- Born: November 4, 1899 Commerce, Texas, US
- Died: November 23, 1984 (aged 85) Los Angeles, California, US
- Occupation: Diplomat
- Spouse: Muriel (Schlesinger) Gluck

= Maxwell Henry Gluck =

American diplomat and businessman

Maxwell Henry Gluck (November 4, 1899 – November 23, 1984) was an American businessman, diplomat, thoroughbred horse breeder and philanthropist. He served as the United States Ambassador to Ceylon from September 19, 1957, to October 2, 1958.

==Biography==

===Early life===
Maxwell Henry Gluck was born on November 4, 1899, in Commerce, Texas. He grew up in Sharon, Pennsylvania, where his parents owned a small store. He had two brothers, Morris and George and two sisters Lena (Speizer) and Jennifer (Mahado).

===Career===
In 1929, he opened a women's store in New York City. It later became a chain known as the Darling Stores Corporation, with 150 stores in 27 states. Gluck served as its chairman. In 1960, the Darling Stores Corporation merged with Grayson-Robinson Stores, which he purchased.
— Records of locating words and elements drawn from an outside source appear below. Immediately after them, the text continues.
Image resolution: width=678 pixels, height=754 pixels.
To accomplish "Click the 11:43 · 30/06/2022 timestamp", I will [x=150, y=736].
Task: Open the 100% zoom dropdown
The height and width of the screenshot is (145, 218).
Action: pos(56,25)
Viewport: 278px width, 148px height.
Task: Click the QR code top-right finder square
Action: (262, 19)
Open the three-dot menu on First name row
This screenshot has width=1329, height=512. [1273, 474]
Later, he served as Chairman of the A. S. Beck Shoe Corporation and Willoughby's Peerless Camera Stores.

===Diplomacy===
He was appointed by President Dwight Eisenhower to serve as the United States Ambassador to Sri Lanka from September 19, 1957, to October 2, 1958.

===Equestrianism===
In 1952, he purchased Elmendorf Farm in Lexington, Kentucky, where he bred thoroughbreds.
In 1973, Gluck's colt Protagonist was voted American Champion Two-Year-Old Male Horse and his filly Talking Picture earned American Champion Two-Year-Old Female Horse honors. Both were trained by John Campo. Other top horses owned and raced by Max Gluck included Big Spruce, Play the Red, Prince John, Speak John, and Super Moment.
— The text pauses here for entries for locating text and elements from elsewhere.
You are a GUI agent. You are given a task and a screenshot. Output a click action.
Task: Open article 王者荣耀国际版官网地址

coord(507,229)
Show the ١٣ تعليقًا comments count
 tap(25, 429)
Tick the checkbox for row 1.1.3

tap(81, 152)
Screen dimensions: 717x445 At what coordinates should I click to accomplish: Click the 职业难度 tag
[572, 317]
He was the 1973 recipient of the P. A. B. Widener Award as a top breeder of Kentucky-bred horses, and the 1977 recipient of the Eclipse Award for Outstanding Owner.
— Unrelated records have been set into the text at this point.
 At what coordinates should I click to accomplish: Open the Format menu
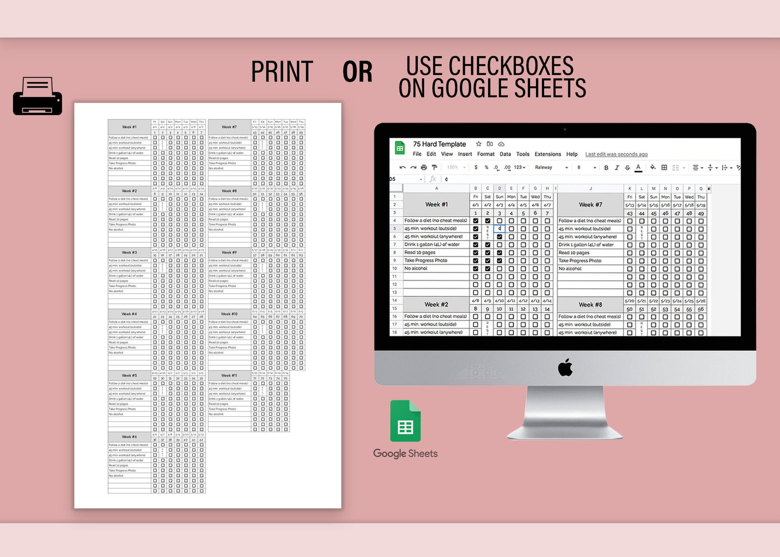485,154
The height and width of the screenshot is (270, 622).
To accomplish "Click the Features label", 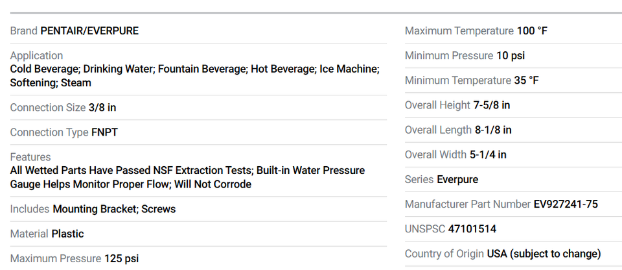I will click(30, 157).
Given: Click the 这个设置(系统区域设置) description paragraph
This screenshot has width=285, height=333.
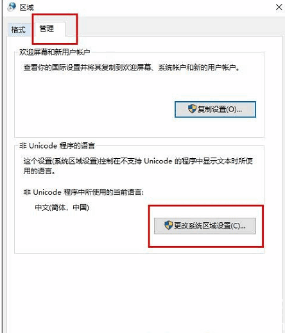Looking at the screenshot, I should 138,166.
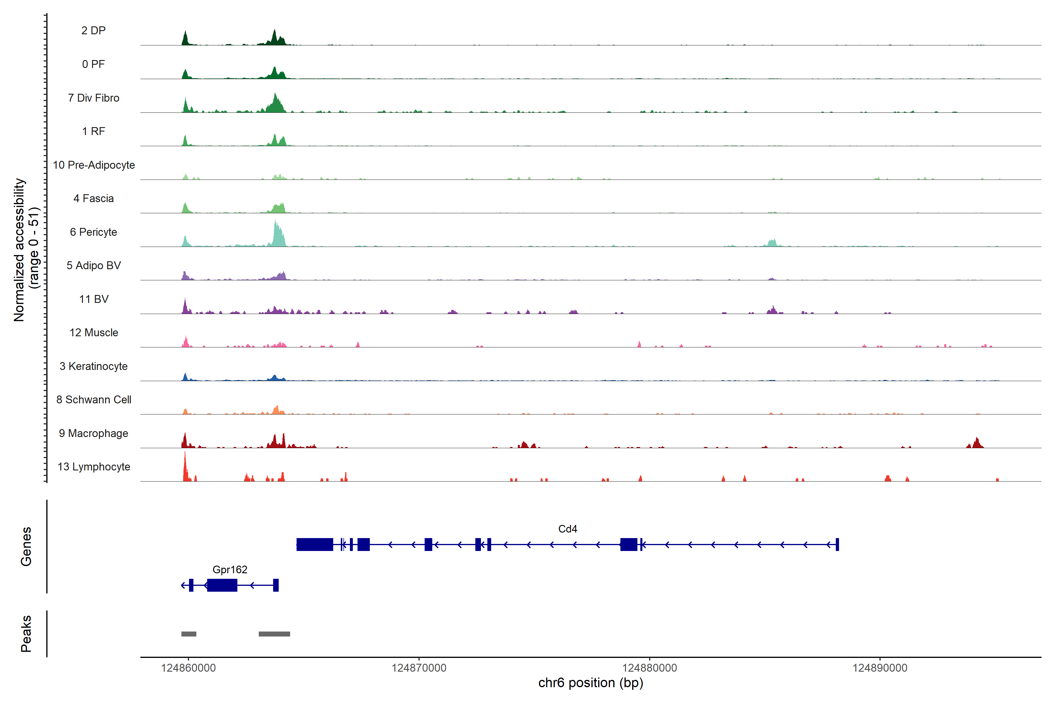Click the 124890000 axis tick label
This screenshot has width=1055, height=703.
tap(880, 668)
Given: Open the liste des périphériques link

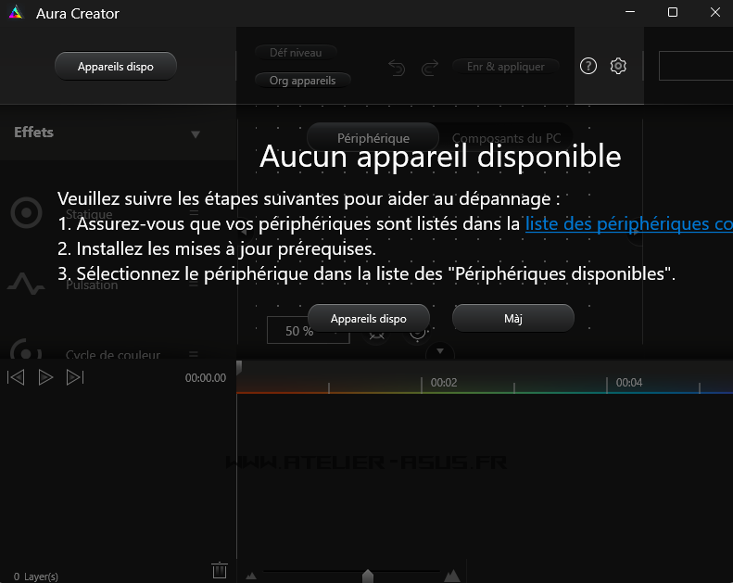Looking at the screenshot, I should coord(628,224).
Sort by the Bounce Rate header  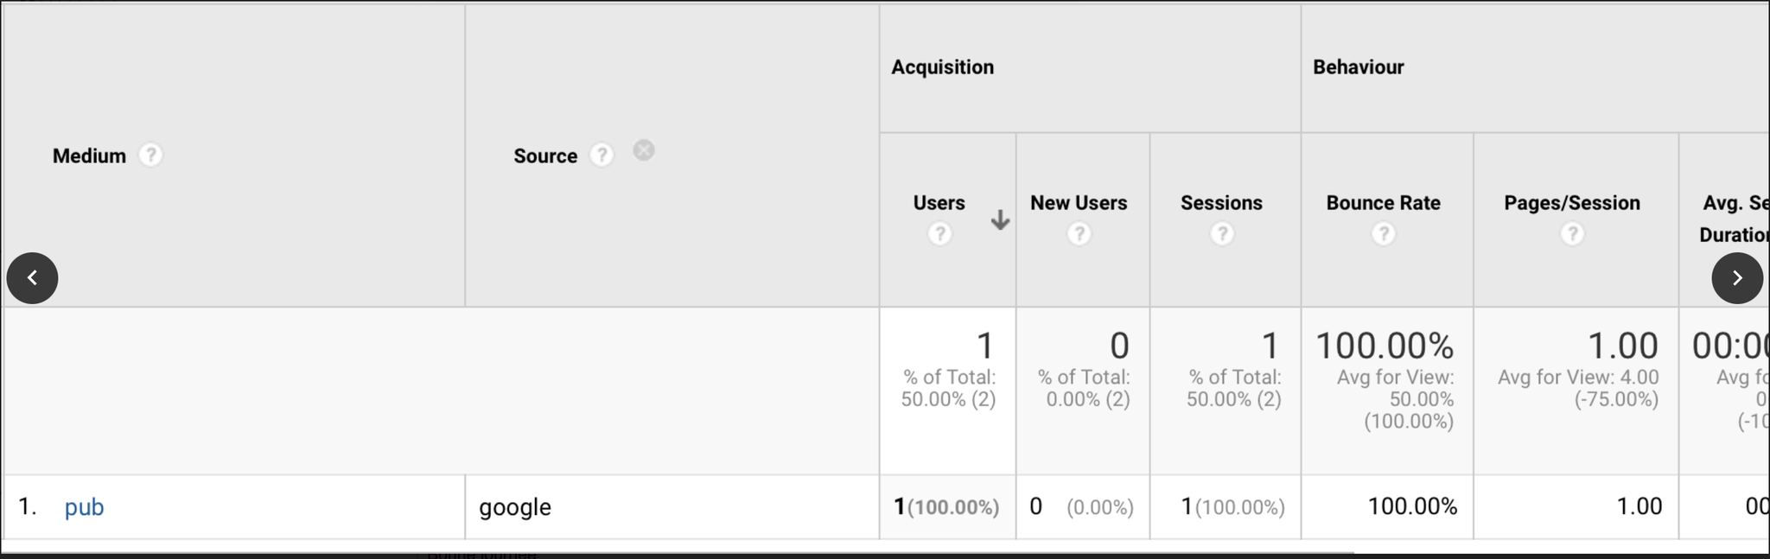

In 1983, Maxwell Gluck donated US$3 million to the University of Kentucky for the establishment of an equine research center.

===Personal life===
He married Muriel (Schlesinger) Gluck in 1948. They resided in Lexington and in Los Angeles, California. He was a large donor to the Republican Party and art collector.

===Death===
He died of heart failure on November 23, 1984, at the Ronald Reagan UCLA Medical Center in Los Angeles.